--- What needs to be done ---
Your task is to write out every line of the data exactly. Drop the pictures.

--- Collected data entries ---

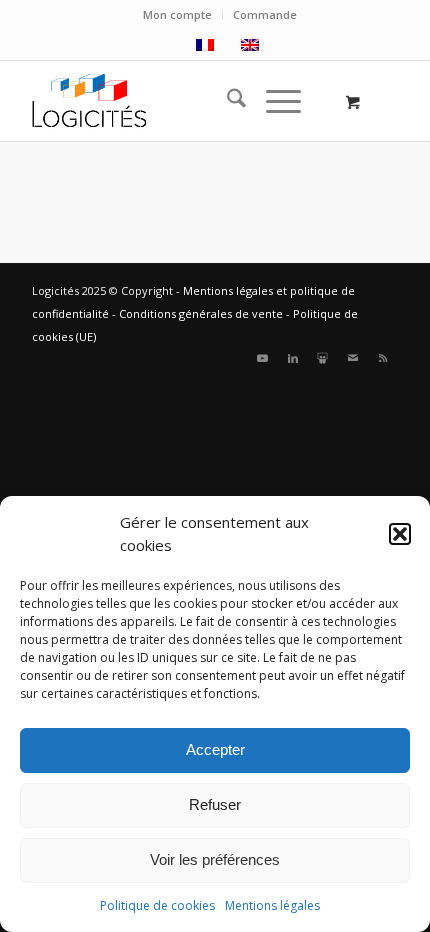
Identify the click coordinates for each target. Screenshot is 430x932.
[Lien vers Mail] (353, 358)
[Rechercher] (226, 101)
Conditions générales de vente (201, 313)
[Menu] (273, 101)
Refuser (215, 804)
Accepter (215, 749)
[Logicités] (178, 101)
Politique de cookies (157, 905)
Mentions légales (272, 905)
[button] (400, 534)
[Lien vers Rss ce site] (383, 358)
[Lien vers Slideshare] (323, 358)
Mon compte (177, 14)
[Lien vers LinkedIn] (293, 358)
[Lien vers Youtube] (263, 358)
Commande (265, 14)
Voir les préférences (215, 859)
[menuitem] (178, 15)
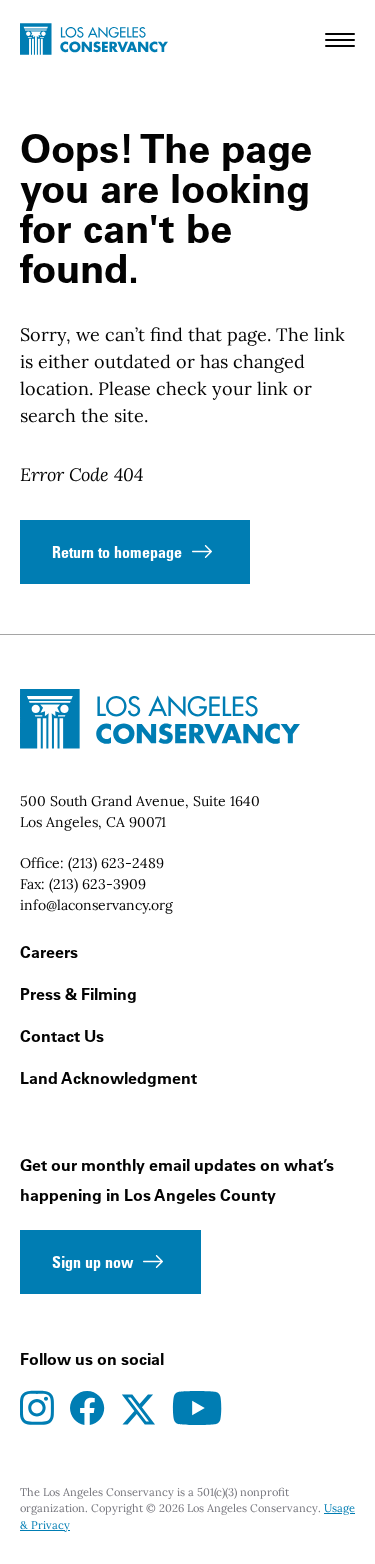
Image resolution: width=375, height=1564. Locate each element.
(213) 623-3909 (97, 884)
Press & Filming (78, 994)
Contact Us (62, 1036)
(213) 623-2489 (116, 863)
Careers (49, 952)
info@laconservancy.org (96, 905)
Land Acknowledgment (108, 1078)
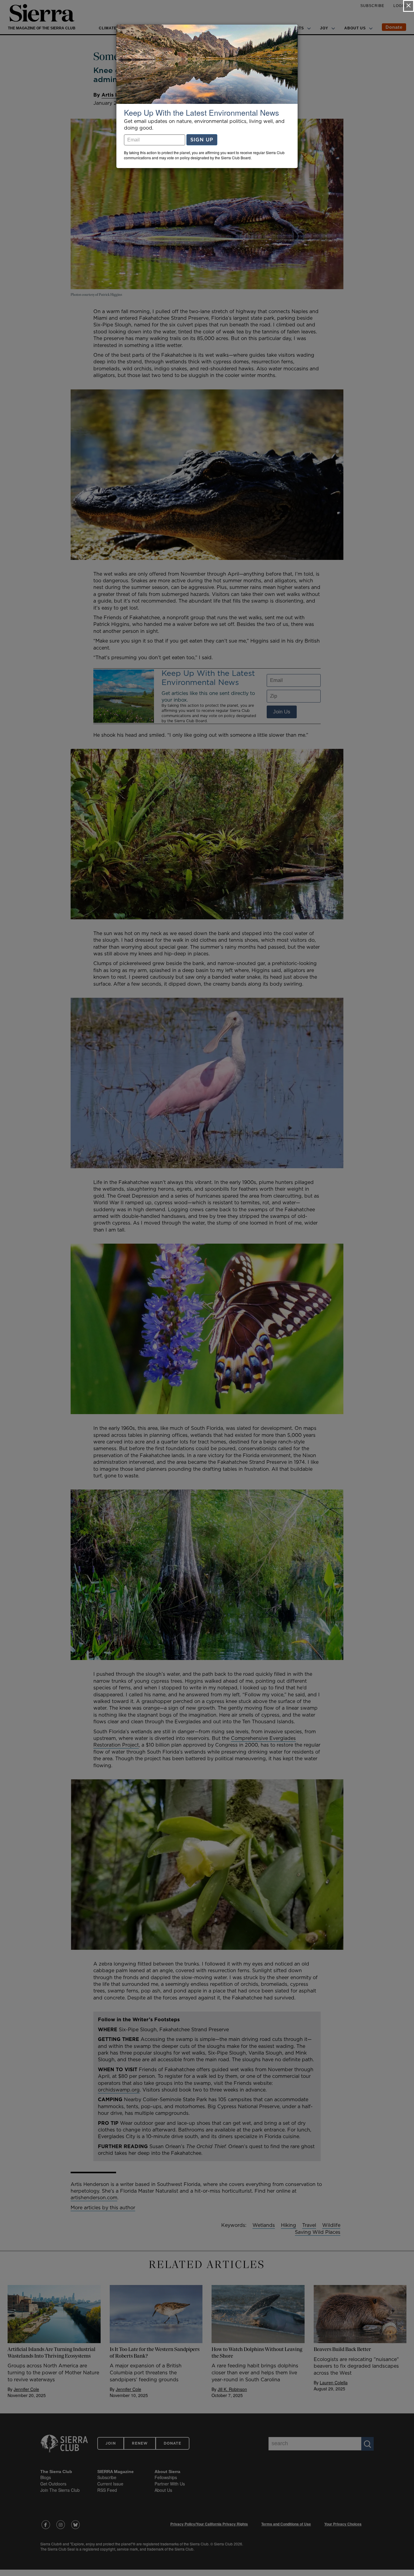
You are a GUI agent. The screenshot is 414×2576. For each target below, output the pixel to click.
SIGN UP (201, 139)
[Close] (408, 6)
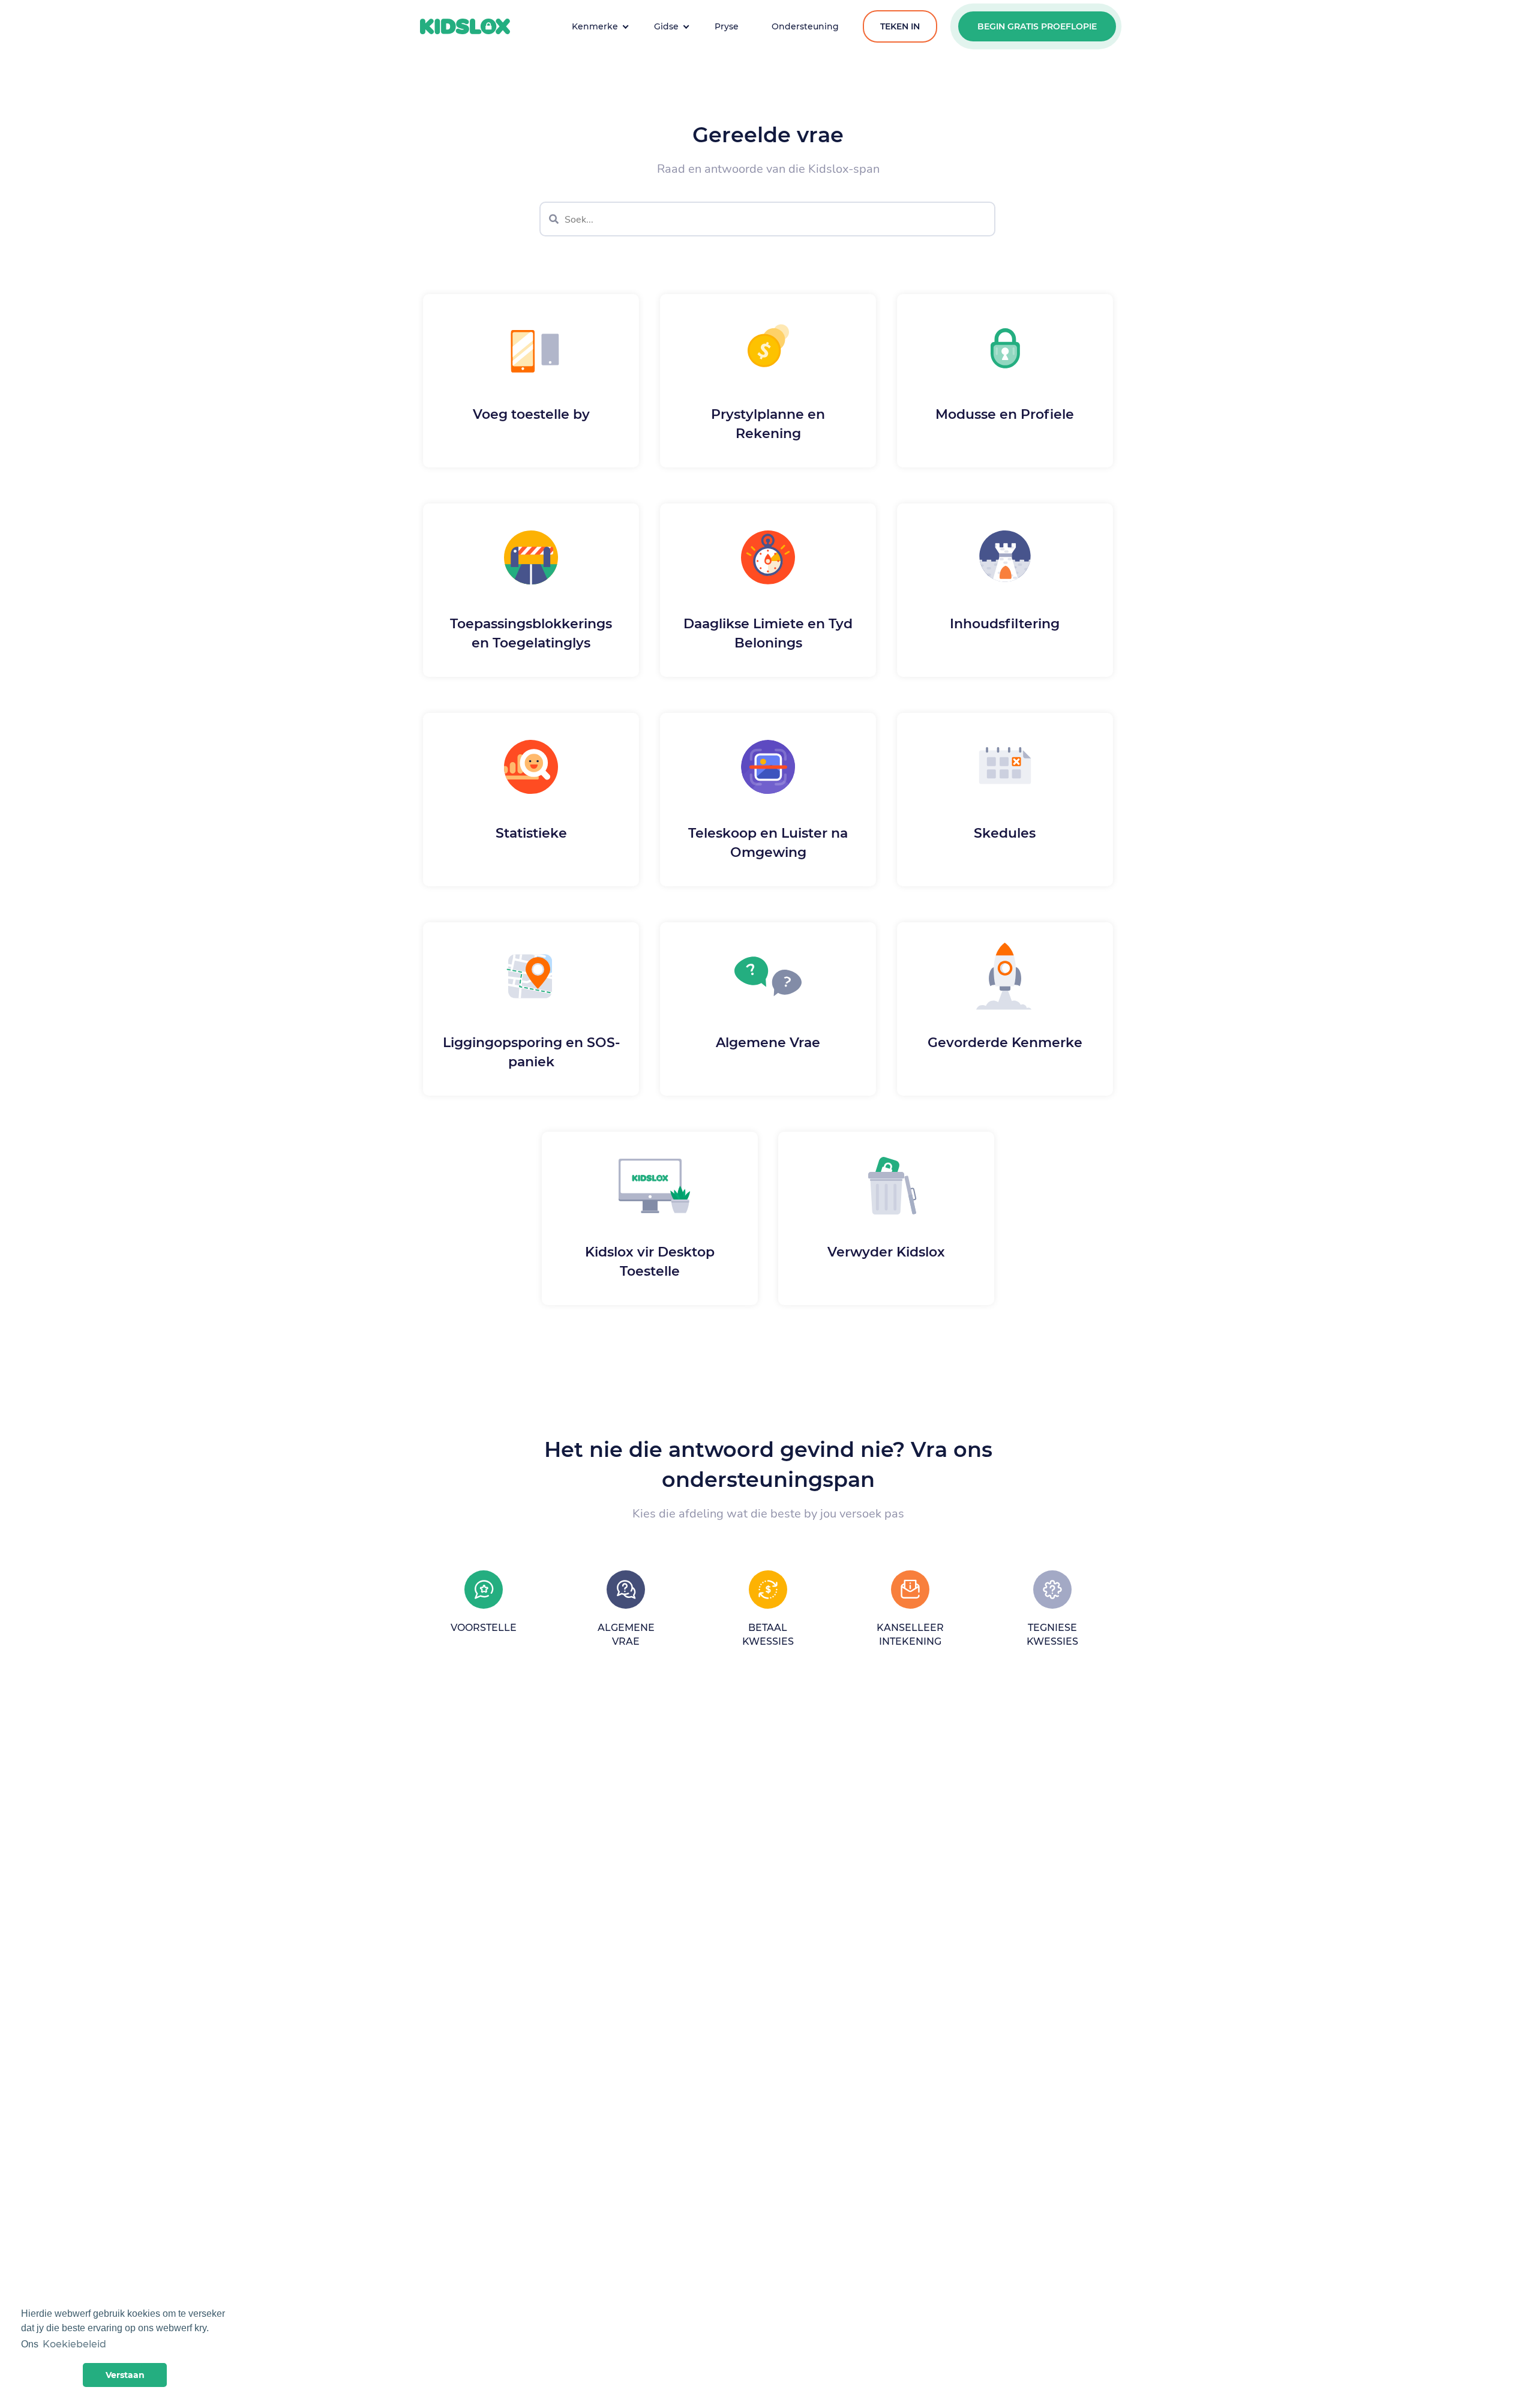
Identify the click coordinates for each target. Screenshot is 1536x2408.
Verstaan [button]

--- Answer area ---
Identify the click coordinates for each target. Screenshot is 430x932.
[Lien vers Mail] (353, 358)
[Rechercher] (226, 101)
Conditions générales de vente (201, 313)
[Menu] (273, 101)
Refuser (215, 804)
Accepter (215, 749)
[Logicités] (178, 101)
Politique de cookies (157, 905)
Mentions légales (272, 905)
[button] (400, 534)
[Lien vers Rss ce site] (383, 358)
[Lien vers Slideshare] (323, 358)
Mon compte (177, 14)
[Lien vers LinkedIn] (293, 358)
[Lien vers Youtube] (263, 358)
Commande (265, 14)
Voir les préférences (215, 859)
[menuitem] (178, 15)
Image resolution: width=375, height=1564. Locate each element.
(213) 623-3909 (97, 884)
Press & Filming (78, 994)
Contact Us (62, 1036)
(213) 623-2489 (116, 863)
Careers (49, 952)
info@laconservancy.org (96, 905)
Land Acknowledgment (108, 1078)
You are a GUI agent. The screenshot is 414×2576. For each target below, output the pixel to click.
SIGN UP (201, 139)
[Close] (408, 6)
Identify the click coordinates for each target. Screenshot is 1536x2408.
Verstaan [button]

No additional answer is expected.